La dose deve essere stabilita individualmente in base alla necessità di integrazione di vitamina D. Devono essere attentamente valutate le abitudini alimentari del paziente e deve essere preso in considerazione il contenuto di vitamina D artificialmente aggiunto di certi tipi di alimenti. VIBON è idoneo per una supplementazione di vitamina D settimanale.

Il dosaggio deve essere stabilito da un medico.

Adulti

Prevenzione della carenza di vitamina D: 1 capsula ogni 2 settimane. Nella popolazione a rischio elevato di carenza di vitamina D (vedere sotto), il dosaggio può essere aumentato a 1 capsula a settimana.

Trattamento della carenza di vitamina D: 2 capsule a settimana fino a 4-12 settimane.

Dopo il primo mese, possono essere prese in considerazione dosi di mantenimento più basse, in base ai livelli sierici di 25-idrossicolecalciferolo (25(OH)D) desiderati, alla gravità della malattia e alla risposta del paziente al trattamento.

In alternativa, possono essere seguite le raccomandazioni posologiche nazionali nel trattamento della carenza di vitamina D. La durata di utilizzo è generalmente limitata al primo mese di trattamento, in base alla decisione del medico. È necessaria la supervisione di un medico poiché la dose richiesta può variare in base alla risposta del paziente (vedere paragrafo 4.4).

In alcuni pazienti con carenza di vitamina D possono essere necessarie dose più elevate. In questi casi, la dose deve aggiustata in base ai livelli sierici di 25-idrossicolecalciferolo (25(OH)D) desiderati, alla gravità della malattia e alla risposta del paziente al trattamento.

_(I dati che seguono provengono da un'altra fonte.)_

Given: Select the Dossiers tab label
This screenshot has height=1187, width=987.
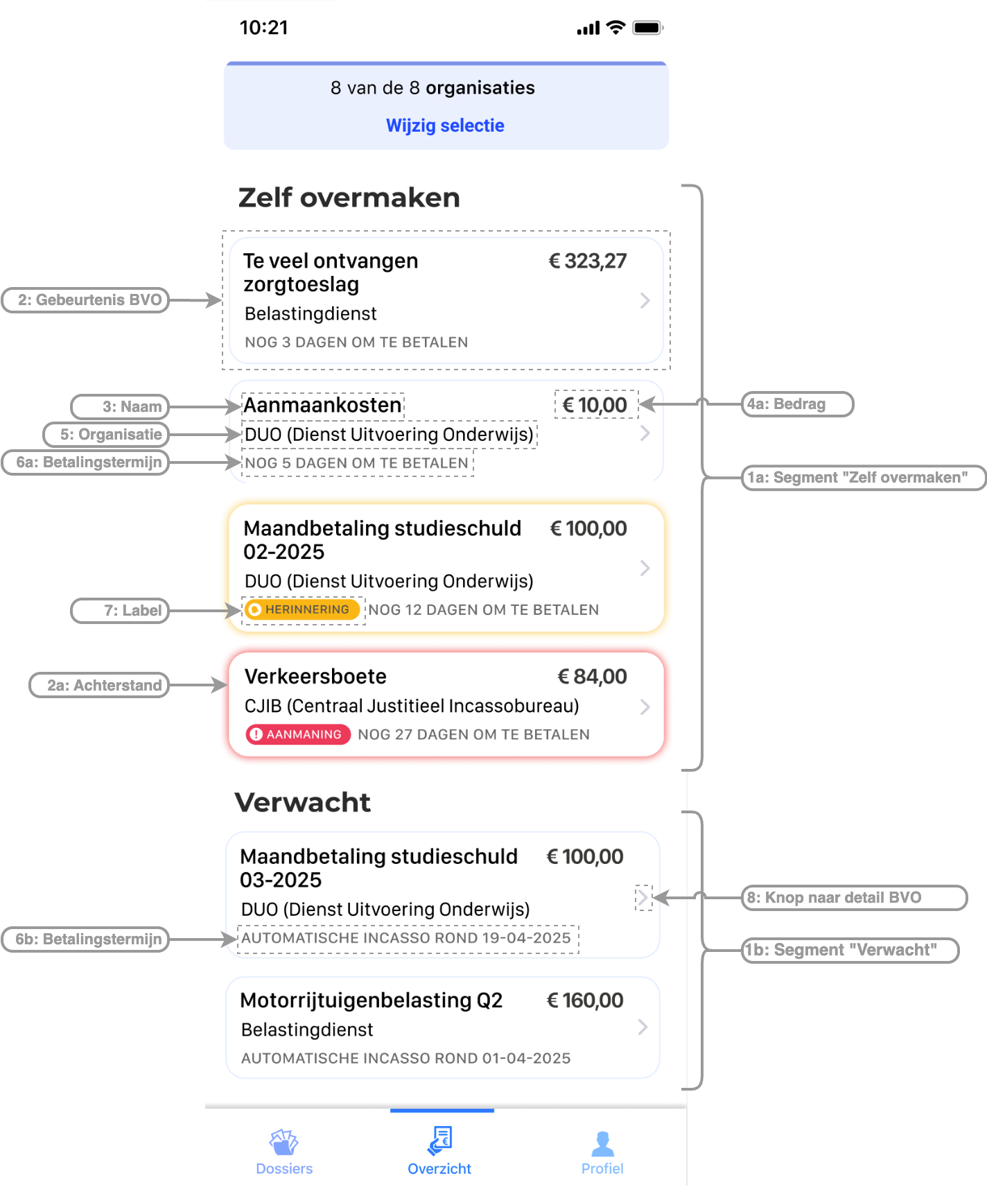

Alcune popolazioni sono a elevato rischio di carenza di vitamina D e possono richiedere dosi più elevate e il monitoraggio dei livelli di di 25(OH)D sierico: soggetti istutuzionalizzati o ricoverati in ospedale;

soggetti con intensa pigmantazione cutanea;

soggetti con esposizione solare efficace limitata a causa dell’utilizzo di indumenti protettivi o uso costante di filtri solari; soggetti obesi;

pazienti con osteoporosi;

uso di alcuni medicinali concomitanti (ad es. anticonvulsivanti, glucocorticoidi, ecc.); pazienti con malassorbimento, inclusi malattia infiammatoria intestinale e celiachia.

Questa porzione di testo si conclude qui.